In the United States, June 12, the date of the decision, has become known as Loving Day, an annual unofficial celebration of interracial marriages. In 2014, Mildred Loving was honored as one of the Library of Virginia's "Virginia Women in History". In 2017, the Virginia Department of Historic Resources dedicated a state historical marker, which tells the story of the Lovings, outside the Patrick Henry Building in Richmond – the former site of the Virginia Supreme Court of Appeals.

The story of the Lovings became the basis of several films:
- The first, Mr. and Mrs. Loving (1996), was written and directed by Richard Friedenberg and starred Lela Rochon, Timothy Hutton, and Ruby Dee. According to Mildred Loving, "not much of it was very true. The only part of it right was I had three children."
- Nancy Buirski's documentary The Loving Story, premiered on HBO in February 2012, and won a Peabody Award that year.
- Loving, a dramatized telling of the story based on Buirski's documentary, was released in 2016. It was directed by Jeff Nichols and starred Ruth Negga and Joel Edgerton as the Lovings. Negga received an Academy Award nomination for her performance.

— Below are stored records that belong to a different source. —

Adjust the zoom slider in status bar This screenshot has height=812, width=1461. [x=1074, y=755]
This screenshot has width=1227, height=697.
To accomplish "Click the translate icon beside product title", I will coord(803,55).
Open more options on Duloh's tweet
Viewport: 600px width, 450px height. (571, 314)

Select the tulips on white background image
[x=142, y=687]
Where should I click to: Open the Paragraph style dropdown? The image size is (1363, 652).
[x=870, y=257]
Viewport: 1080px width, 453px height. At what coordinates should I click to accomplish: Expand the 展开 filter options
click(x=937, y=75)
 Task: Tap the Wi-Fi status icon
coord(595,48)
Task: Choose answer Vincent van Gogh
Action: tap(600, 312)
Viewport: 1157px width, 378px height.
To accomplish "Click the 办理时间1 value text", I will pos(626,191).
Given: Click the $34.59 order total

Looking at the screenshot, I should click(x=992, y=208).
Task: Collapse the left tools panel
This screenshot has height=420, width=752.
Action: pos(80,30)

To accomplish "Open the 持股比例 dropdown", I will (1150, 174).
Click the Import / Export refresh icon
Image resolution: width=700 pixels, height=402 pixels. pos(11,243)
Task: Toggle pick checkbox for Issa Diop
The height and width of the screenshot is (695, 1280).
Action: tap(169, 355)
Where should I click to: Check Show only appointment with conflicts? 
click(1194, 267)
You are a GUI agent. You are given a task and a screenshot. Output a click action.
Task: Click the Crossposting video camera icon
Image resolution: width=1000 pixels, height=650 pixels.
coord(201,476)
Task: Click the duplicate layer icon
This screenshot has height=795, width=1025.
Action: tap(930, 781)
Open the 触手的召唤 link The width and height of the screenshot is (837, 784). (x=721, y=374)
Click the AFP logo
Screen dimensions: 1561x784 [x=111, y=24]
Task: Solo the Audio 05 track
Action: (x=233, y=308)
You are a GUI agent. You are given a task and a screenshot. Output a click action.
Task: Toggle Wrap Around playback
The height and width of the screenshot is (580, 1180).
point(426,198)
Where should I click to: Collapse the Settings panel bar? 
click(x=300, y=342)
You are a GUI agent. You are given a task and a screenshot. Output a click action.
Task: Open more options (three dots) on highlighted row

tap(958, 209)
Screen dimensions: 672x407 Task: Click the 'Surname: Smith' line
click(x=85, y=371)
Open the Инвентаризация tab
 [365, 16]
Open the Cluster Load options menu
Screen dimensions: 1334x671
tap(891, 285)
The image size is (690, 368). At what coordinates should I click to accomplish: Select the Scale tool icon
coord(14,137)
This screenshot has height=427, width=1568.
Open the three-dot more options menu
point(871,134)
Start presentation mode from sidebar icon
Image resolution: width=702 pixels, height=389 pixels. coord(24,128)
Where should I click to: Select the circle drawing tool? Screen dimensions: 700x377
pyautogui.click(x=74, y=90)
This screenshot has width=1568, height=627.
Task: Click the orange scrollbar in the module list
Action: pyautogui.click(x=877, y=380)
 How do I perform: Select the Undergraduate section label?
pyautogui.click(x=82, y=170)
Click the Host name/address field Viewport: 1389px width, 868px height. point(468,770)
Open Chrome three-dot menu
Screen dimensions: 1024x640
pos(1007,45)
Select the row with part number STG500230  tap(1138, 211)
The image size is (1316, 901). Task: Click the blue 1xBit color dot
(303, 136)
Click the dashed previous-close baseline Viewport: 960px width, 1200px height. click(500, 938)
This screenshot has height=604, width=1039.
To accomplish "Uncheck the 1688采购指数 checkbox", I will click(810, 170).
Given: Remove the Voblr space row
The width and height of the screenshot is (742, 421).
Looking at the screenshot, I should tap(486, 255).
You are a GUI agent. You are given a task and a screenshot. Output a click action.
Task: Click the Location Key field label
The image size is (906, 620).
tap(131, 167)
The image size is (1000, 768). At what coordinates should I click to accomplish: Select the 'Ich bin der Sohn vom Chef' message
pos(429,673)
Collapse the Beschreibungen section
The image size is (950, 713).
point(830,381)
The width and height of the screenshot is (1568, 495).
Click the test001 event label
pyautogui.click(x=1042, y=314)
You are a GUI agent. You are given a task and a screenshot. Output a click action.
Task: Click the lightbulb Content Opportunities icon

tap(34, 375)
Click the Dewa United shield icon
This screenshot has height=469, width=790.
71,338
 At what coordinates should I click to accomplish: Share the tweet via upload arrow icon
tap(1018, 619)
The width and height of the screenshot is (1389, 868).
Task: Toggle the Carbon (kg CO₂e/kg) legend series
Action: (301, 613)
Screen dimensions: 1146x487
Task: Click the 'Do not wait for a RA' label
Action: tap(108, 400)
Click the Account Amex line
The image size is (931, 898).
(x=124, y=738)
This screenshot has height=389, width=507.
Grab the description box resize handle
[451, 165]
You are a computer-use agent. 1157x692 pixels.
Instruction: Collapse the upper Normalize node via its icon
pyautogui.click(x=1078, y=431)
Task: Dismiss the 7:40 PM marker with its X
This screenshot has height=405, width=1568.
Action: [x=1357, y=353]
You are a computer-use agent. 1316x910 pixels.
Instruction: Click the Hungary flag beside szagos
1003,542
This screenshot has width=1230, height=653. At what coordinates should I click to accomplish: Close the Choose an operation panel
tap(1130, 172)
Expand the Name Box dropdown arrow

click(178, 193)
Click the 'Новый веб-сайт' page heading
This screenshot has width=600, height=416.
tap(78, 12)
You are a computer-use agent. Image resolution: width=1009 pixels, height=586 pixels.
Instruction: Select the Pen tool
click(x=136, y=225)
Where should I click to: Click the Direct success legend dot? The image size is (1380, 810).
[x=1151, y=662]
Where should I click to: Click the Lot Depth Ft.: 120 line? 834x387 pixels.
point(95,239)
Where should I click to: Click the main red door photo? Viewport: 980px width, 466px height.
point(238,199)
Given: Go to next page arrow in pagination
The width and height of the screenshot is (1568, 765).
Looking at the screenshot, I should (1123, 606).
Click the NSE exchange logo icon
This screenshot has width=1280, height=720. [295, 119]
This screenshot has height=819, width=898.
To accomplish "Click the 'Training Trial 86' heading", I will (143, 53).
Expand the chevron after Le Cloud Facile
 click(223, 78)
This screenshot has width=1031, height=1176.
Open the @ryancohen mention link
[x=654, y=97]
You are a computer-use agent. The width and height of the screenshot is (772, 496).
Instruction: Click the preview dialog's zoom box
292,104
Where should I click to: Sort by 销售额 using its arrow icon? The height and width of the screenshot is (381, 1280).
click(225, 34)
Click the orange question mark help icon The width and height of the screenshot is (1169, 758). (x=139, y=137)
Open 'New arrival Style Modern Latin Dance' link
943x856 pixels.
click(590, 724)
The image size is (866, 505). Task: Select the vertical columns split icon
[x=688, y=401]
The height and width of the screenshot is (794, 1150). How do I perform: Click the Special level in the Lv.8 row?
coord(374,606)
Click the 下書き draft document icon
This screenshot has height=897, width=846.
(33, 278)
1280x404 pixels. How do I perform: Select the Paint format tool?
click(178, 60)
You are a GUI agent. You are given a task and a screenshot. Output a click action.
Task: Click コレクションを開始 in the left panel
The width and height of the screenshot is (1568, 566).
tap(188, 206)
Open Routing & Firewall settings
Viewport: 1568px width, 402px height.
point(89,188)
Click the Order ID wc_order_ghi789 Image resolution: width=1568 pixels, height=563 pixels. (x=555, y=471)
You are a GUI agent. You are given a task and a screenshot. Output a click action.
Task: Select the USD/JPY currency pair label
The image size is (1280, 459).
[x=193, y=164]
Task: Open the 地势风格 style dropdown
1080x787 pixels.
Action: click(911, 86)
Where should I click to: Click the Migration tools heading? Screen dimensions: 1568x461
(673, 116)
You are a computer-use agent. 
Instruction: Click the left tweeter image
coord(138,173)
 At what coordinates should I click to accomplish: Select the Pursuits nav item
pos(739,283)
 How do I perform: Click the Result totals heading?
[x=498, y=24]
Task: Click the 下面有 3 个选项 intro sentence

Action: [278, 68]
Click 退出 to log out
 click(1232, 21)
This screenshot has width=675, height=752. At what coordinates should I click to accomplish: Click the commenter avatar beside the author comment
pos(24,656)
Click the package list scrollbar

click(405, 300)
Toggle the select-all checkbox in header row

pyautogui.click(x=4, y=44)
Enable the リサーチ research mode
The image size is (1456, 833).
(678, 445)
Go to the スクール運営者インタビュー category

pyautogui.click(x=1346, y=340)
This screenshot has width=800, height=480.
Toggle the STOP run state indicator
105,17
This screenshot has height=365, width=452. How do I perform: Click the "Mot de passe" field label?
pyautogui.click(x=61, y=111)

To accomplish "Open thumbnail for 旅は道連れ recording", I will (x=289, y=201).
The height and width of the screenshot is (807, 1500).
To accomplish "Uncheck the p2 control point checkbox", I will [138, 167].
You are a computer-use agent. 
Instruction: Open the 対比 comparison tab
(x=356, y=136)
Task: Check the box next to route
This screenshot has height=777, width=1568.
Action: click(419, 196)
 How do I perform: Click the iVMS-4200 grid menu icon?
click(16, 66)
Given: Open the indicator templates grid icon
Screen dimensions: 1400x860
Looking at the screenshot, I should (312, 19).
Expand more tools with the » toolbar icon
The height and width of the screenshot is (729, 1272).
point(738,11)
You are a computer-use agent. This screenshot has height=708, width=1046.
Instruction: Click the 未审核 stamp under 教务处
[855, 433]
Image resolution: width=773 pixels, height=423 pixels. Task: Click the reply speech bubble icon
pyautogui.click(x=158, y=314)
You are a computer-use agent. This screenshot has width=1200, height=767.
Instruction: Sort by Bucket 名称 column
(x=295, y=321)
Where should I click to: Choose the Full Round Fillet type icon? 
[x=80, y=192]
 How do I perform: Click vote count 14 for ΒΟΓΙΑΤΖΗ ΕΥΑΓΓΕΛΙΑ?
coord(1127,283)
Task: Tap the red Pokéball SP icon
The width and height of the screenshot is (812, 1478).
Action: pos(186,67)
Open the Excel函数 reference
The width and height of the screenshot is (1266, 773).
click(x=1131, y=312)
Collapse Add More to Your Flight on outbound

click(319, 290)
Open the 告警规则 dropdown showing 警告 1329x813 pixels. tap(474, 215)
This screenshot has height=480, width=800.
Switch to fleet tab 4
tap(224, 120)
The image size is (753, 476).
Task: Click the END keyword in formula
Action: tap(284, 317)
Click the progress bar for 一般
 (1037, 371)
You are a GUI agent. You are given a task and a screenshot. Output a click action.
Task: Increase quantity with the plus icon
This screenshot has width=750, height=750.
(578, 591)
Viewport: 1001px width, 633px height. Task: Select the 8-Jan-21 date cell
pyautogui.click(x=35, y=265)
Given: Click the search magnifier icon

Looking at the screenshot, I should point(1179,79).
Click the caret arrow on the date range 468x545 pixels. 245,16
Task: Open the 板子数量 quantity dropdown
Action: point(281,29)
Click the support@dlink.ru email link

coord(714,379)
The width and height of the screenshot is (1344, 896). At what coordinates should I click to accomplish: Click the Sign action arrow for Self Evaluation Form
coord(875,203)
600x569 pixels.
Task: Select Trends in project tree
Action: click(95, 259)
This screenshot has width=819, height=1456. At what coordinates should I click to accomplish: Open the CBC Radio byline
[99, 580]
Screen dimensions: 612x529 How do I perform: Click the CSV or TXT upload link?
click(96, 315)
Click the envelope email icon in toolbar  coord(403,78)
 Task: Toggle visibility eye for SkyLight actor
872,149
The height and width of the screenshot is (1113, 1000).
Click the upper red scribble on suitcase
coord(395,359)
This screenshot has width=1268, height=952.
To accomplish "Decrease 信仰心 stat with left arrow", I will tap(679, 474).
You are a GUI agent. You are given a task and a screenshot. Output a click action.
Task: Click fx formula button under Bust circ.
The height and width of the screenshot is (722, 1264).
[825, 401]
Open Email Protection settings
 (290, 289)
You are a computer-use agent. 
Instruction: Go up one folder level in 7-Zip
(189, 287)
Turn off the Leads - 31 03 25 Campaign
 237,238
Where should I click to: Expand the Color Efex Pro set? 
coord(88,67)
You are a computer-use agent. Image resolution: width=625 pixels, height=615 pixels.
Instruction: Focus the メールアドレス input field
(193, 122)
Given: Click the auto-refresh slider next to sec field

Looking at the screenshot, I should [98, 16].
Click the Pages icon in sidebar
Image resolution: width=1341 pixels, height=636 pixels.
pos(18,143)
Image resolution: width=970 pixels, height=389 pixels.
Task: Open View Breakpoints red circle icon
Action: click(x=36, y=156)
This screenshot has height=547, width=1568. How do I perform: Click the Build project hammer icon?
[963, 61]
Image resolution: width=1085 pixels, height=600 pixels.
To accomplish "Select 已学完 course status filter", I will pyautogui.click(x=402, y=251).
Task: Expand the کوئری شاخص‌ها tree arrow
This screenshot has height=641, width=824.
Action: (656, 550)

- A four-part film, The Loving Generation, premiered on Topic.com in February 2018. Directed and produced by Lacey Schwartz Delgado and Mehret Mandefro, it explores the lives of biracial children born after the Loving decision.

In music, Nanci Griffith's 2009 album The Loving Kind is named for the Lovings and includes a song about them. Satirist Roy Zimmerman's 2009 song "The Summer of Loving" (the title is a reference to the Summer of Love) is about the Lovings and their 1967 case. A 2015 novel by the French journalist Gilles Biassette, L'amour des Loving ("The Love of the Lovings", ISBN 978-2917559598), recounts the life of the Lovings and their case. A photo-essay about the couple by Grey Villet, created just before the case, was republished in 2017. The opera Loving v Virginia by Damien Geter and Jessica Murphy Moo premiered in the spring of 2025 with Virginia Opera and The Richmond Symphony.